→ Challenge A
Decide whether each statement, (i) to (iii), agrees with the passage on a multilingual Wikipedia below. Answer yes or no for each and quote the deciding words of the passage exactly. (i) The proposal aims for the system to understand sentences. (ii) The passage suggests that discussions could take place through the multilingual system itself. (iii) The passage names Commons and Wikidata as existing multilingual projects.

→ Passage provided
=======

As we do not aim at understanding the sentences but merely representing them, we will not have automatically all necessary means to provide a language answering system that creates answers automatically fitted to a question. We also cannot simply integrate knowledge offered to the system. It is conceivable though that the proposed multilingual Wikipedia might be an important step towards such a system.
To create and maintain the frames is very hard, too hard for our contributors.
I have more confidence in our contributors. Also, with an increased growth of the content of the multilingual Wikipedia, the payoff for creating frames will increase. The growth of content and frames will give positive feedback to each other. Also, every single language creates such a positive feedback loop independently – which means that the project has a broad foundation to grow in a sustainable way.
In a multilingual project, edit wars and discussions will be unresolvable as editors will not be able to engage in discussions in a common language.
This will indeed be hard. Three comments: first, discussions could be held using the multilingual system itself. Second, even if those discussions are very visible they concern only a small percentage of the content. A very useful resource can grow around mostly undisputed knowledge. Third, existing multilingual projects like Commons and Wikidata show us that the community can deal with these effects.

=======

→ Record list
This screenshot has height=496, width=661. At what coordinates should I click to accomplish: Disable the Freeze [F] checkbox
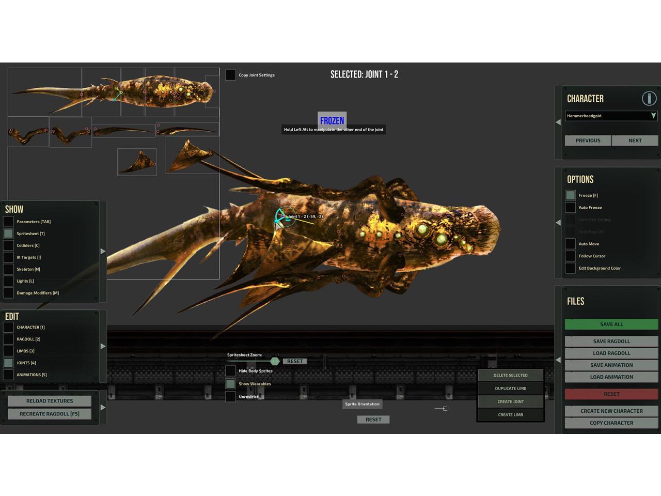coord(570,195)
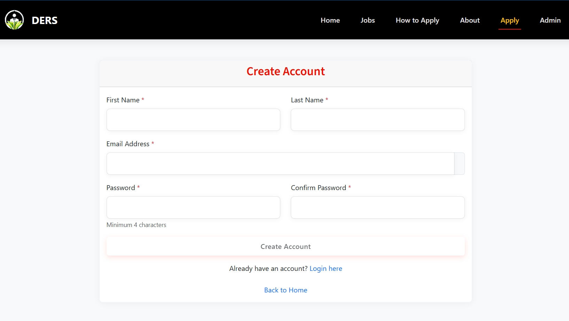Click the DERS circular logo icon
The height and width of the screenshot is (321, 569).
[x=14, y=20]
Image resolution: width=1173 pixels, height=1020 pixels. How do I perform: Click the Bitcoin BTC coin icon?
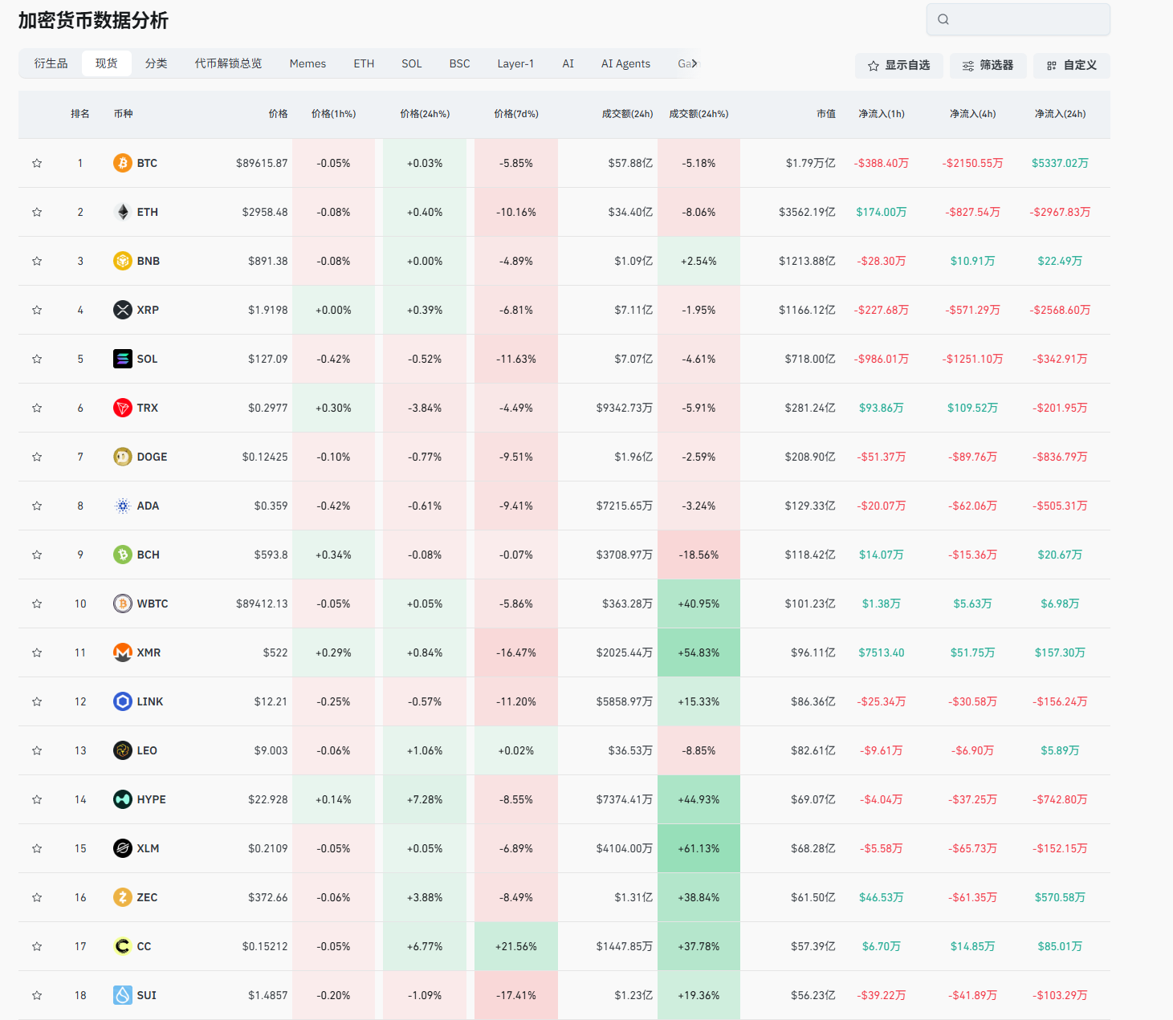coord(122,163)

=======

→ Challenge B
Put every line of the records above, not the passage, into a Markdown table with the columns Row and Line. Number the rows, skip blank lines, and leave the pictures out.

→ Problem solution A
(i) No: "we do not aim at understanding the sentences but merely representing them"
(ii) Yes: "discussions could be held using the multilingual system itself"
(iii) Yes: "existing multilingual projects like Commons and Wikidata"

→ Problem solution B
| Row | Line |
|---|---|
| 1 | This screenshot has height=496, width=661. At what coordinates should I click to accomplish: Disable the Freeze [F] checkbox |
| 2 | coord(570,195) |
| 3 | Click the DERS circular logo icon |
| 4 | The height and width of the screenshot is (321, 569). |
| 5 | [x=14, y=20] |
| 6 | Image resolution: width=1173 pixels, height=1020 pixels. How do I perform: Click the Bitcoin BTC coin icon? |
| 7 | coord(122,163) |